P.S. Grande jogo de Maxi Pereira, um dos melhores que fez com a camisola do FC Porto. E, com um árbitro “perigoso”, foi inteligente a forma como soube provocar a mostragem de um cartão amarelo perto do final do jogo.

P.S.2 Muito bom jogo, principalmente em termos ofensivos, do “rei das assistências” do campeonato português. Conforme eu escrevi mais do que uma vez, o problema não está nos laterais e muito menos foi por causa das trocas dos dois laterais – saíram os brasileiros Danilo e Alex Sandro e entraram Maxi e Layún – que o FC Porto 2015/16 estava pior que a equipa da época passada.

P.S.3 Mais um golo sofrido na sequência de uma bola parada. Nas bolas paradas defensivas a equipa está (continua) um desastre.

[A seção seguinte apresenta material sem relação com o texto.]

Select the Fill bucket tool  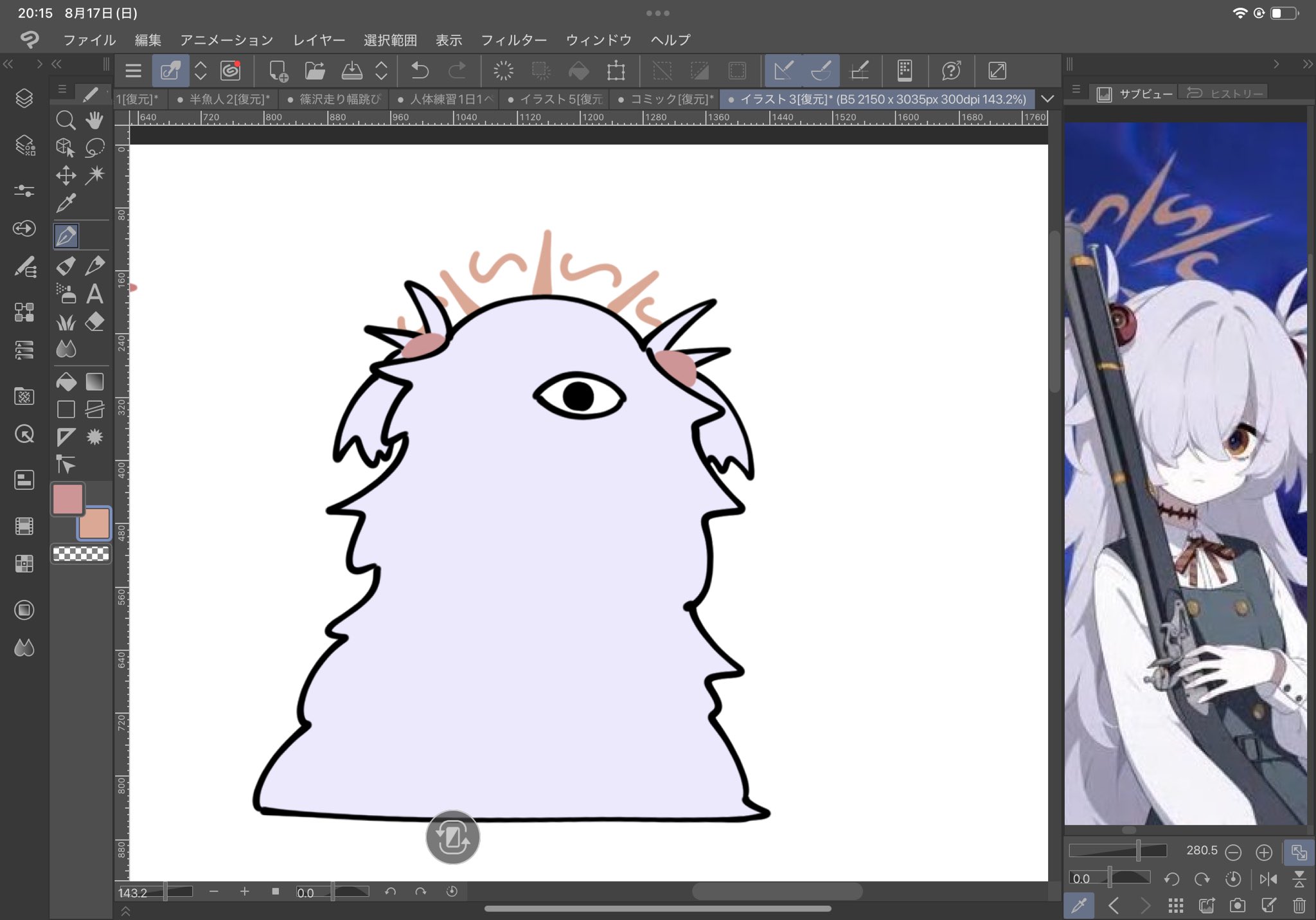click(x=66, y=382)
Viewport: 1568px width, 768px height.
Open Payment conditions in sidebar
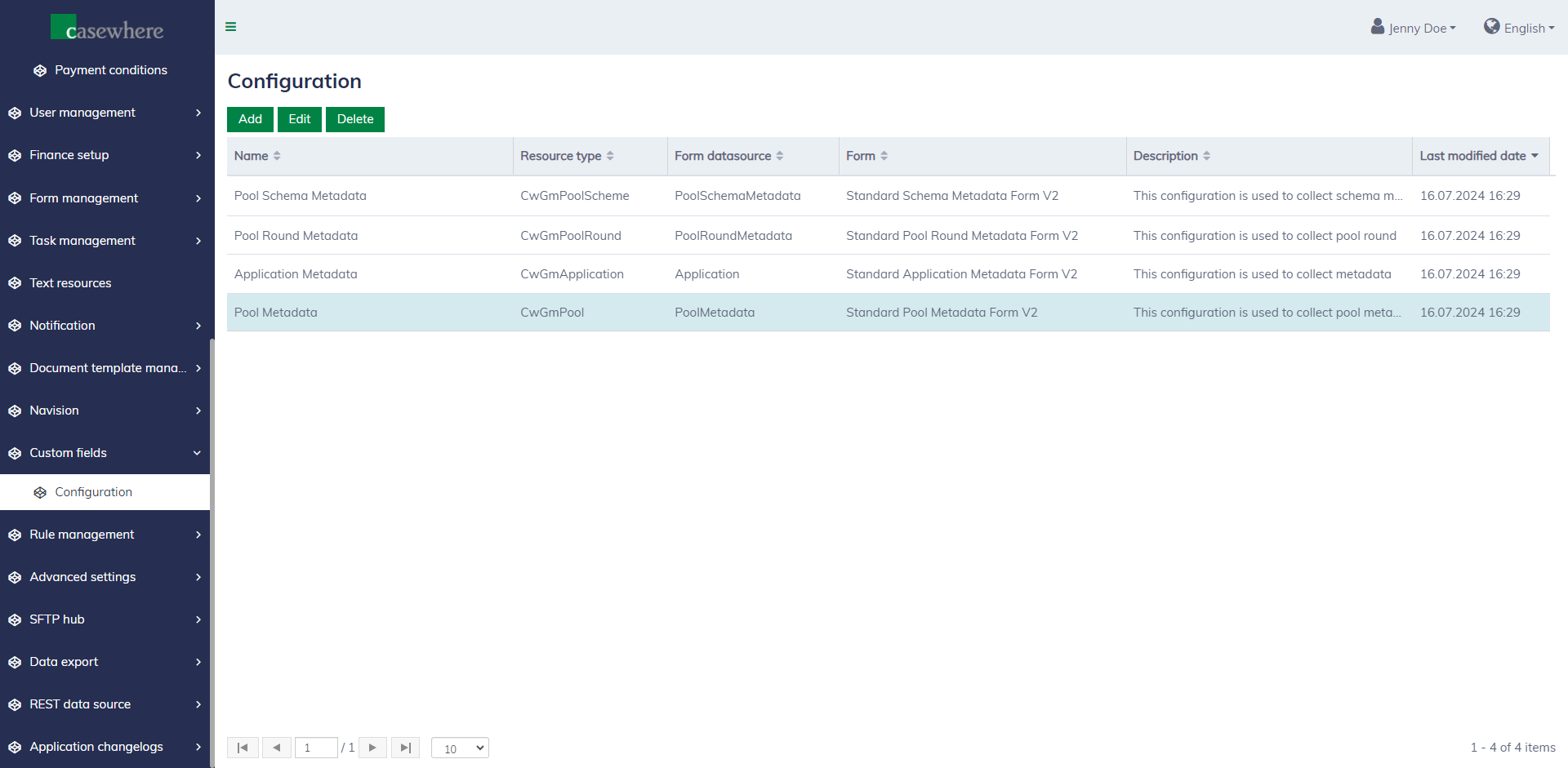click(110, 70)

De quem é a culpa? Da marcação à zona, que está mal trabalhada? Do Casillas, que não tira os pés de cima da linha de golo? Da deficiente articulação entre o guarda-redes e os companheiros de equipa? É bom que José Peseiro resolva este (sério) problema rapidamente, porque faltam apenas 12 dias para o FC Porto se deslocar à Luz e 17 dias para o jogo no Westfalenstadion.

P.S.4 As virtudes e defeitos do novo modelo de jogo, que José Peseiro parece estar a querer implementar (o jogo terminou com o FC Porto, pela primeira vez, com menos posse de bola do que o adversário – 47% versus 53%), é assunto para outro(s) artigo(s).

terça-feira, 12 de janeiro de 2016

O problema não está nos laterais

Na avaliação ao plantel, particularmente na apreciação dos dois laterais – Maxi Pereira e Miguel Layún –, já tinha escrito que «não será por causa da “troca” de Danilo por Maxi e menos ainda de Alex Sandro por Miguel Layún, que o FC Porto 2015/2016 é (será) mais fraco que o FC Porto 2014/2015».

Penso que isso se confirma.

O JOGO, 12-01-2016

domingo, 15 de novembro de 2015

Os sucessores de Danilo e Alex Sandro

Danilo e Alex Sandro foram duas contratações em que a FC Porto SAD investiu quase 30 milhões (uma "loucura", para os padrões do futebol português) mas, nos anos que passaram no Porto, cresceram como jogadores, tiveram um muito bom desempenho futebolístico, valorizaram-se e, ao serem transferidos para dois colossos europeus, renderam bom dinheiro (mais-valias) à SAD portista.

Apesar do significativo encaixe financeiro efectuado pela FC Porto SAD, as saídas dos dois laterais brasileiros (titulares indiscutíveis nos últimos três anos), ainda por cima simultâneas, causaram apreensão entre os adeptos, devido à grande influência que ambos tinham nas acções defensivas e ofensivas da equipa.

O peso de Danilo e Alex Sandro na UCL 2014/15 (fonte: GoalPoint)

Bem, após os primeiros três meses da época 2015/2016, penso que já se pode dizer que os piores receios eram infundados.
E porquê?
Porque a SAD conseguiu arranjar dois jogadores – Maxi Pereira e Miguel Layún – que, em termos de rendimento dentro do campo, superaram as expectativas (pelo menos as minhas).

Ora, se custa a crer como é que o SLB deixou sair Maxi Pereira para um rival (e a custo zero!), ainda é mais incrível como é que um jogador com o rendimento de Layún andava “escondido” no Watford.

Golos e assistências de Maxi e Layún (fonte: O JOGO, 12-11-2015)

Olhando para o desempenho que os dois novos laterais dos dragões tiveram na generalidade dos jogos já disputados, parece-me claro que não será por causa da “troca” de Danilo por Maxi e menos ainda de Alex Sandro por Miguel Layún, que o FC Porto 2015/2016 é (será) mais fraco que o FC Porto 2014/2015.